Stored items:
......

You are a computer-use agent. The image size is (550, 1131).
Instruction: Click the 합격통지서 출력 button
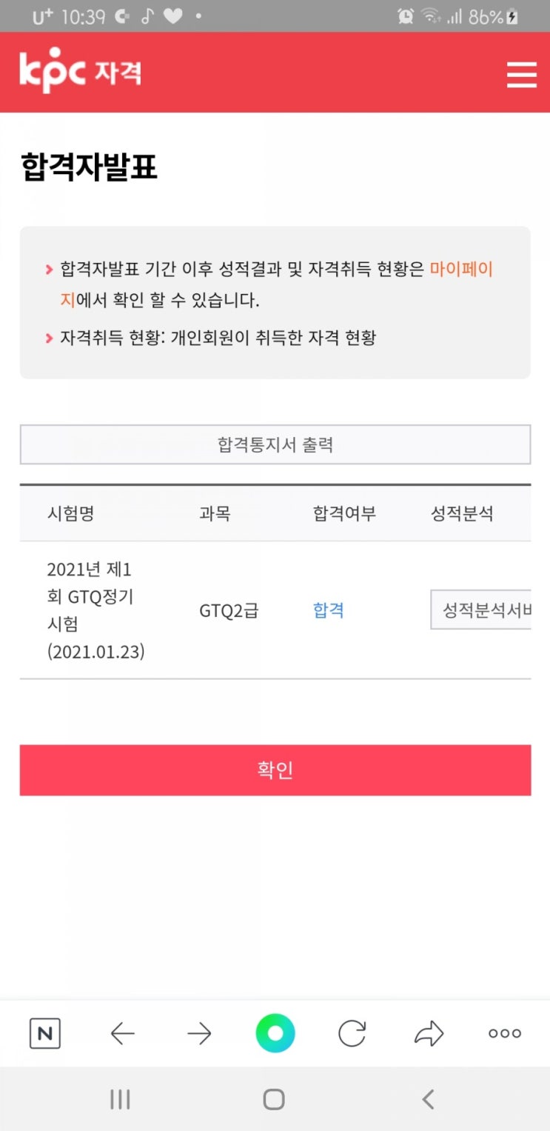point(275,444)
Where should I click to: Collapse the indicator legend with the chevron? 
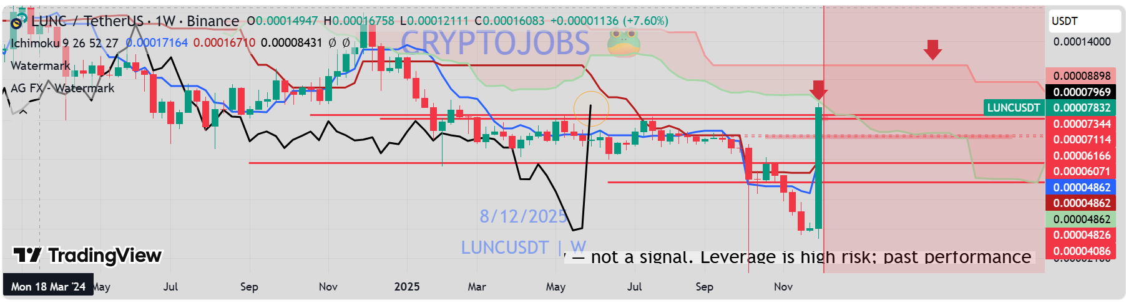pyautogui.click(x=23, y=112)
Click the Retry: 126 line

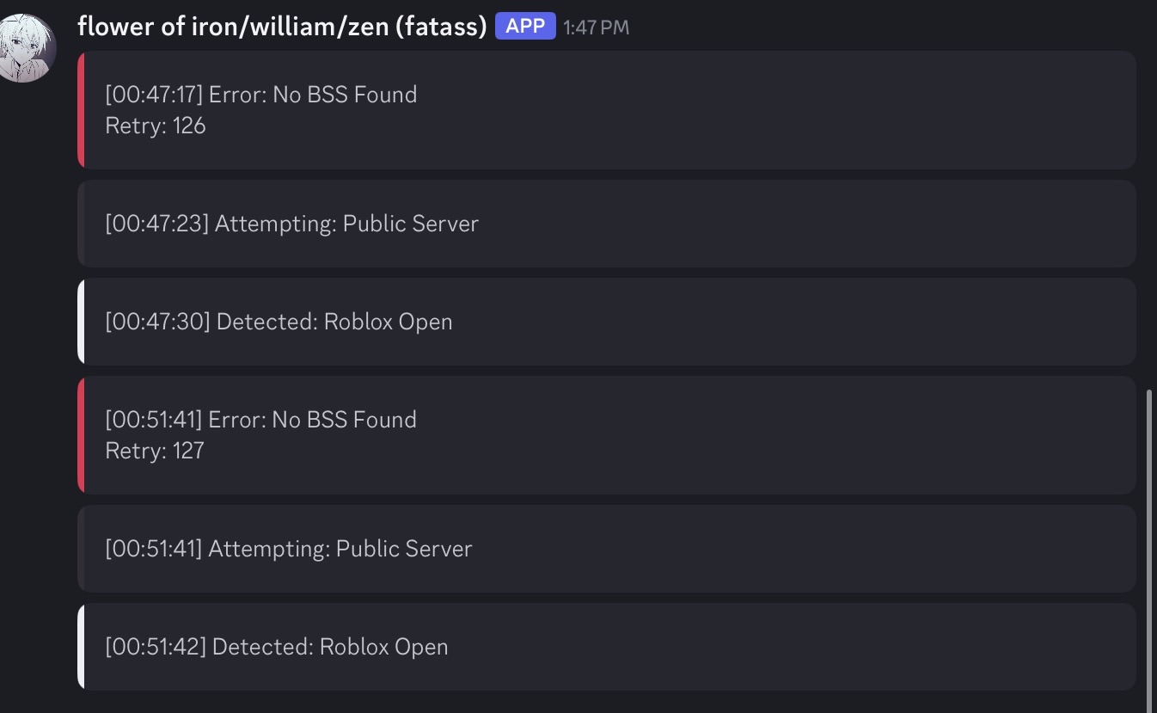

......

WHAT YOU SHOULD DO
Scale up the rows: rewrite every line, requests included, multiplying each coordinate in the answers by 2.25 and rounding to whole numbers with halves going up. Leave the numbers in the requests unchanged and omit the pictures.

SOLUTION TO THE EXERCISE
You are a computer-use agent. The image size is (550, 1131).
Instruction: Click the 합격통지서 출력 button
point(619,999)
Where should I click to: Collapse the indicator legend with the chevron? 
pyautogui.click(x=52, y=252)
Click the Retry: 126 line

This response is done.